- _Data for the task_:
* * * * *
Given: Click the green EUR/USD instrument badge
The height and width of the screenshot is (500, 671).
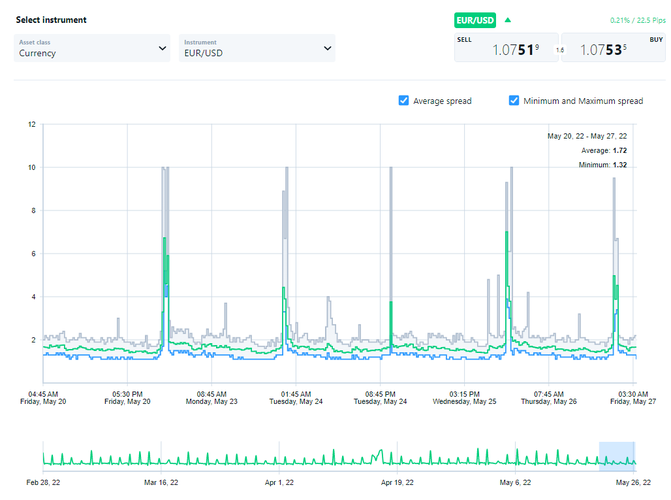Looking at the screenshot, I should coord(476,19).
* * * * *
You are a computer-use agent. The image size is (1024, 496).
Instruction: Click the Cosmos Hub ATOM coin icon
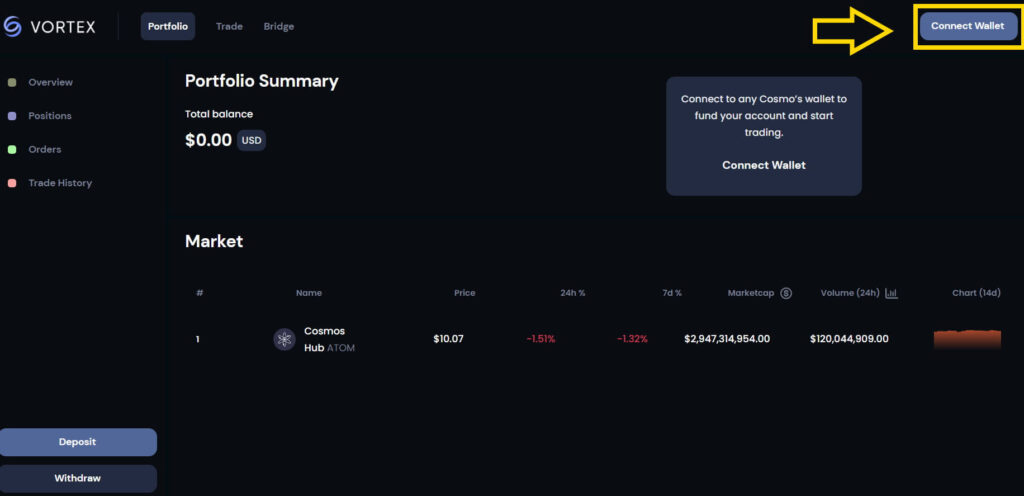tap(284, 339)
* * * * *
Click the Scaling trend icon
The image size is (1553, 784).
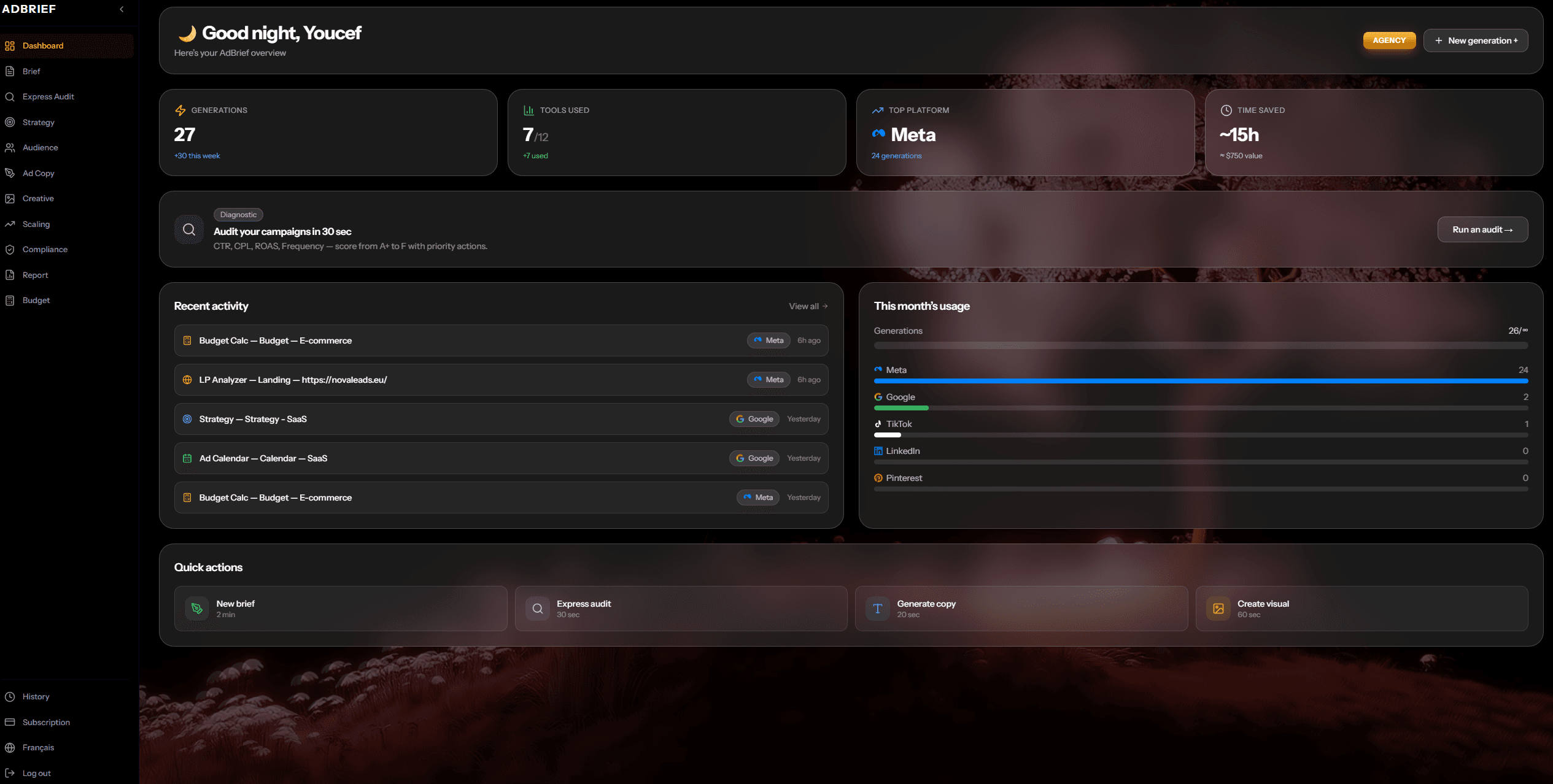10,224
* * * * *
Write out the data word for word, starting at the line that contains "You are a computer-use" and ending at the line that contains "tap(284, 339)". Leave the pictures out.

You are a computer-use agent. The image size is (1024, 496).
Instruction: Click the Cosmos Hub ATOM coin icon
tap(284, 339)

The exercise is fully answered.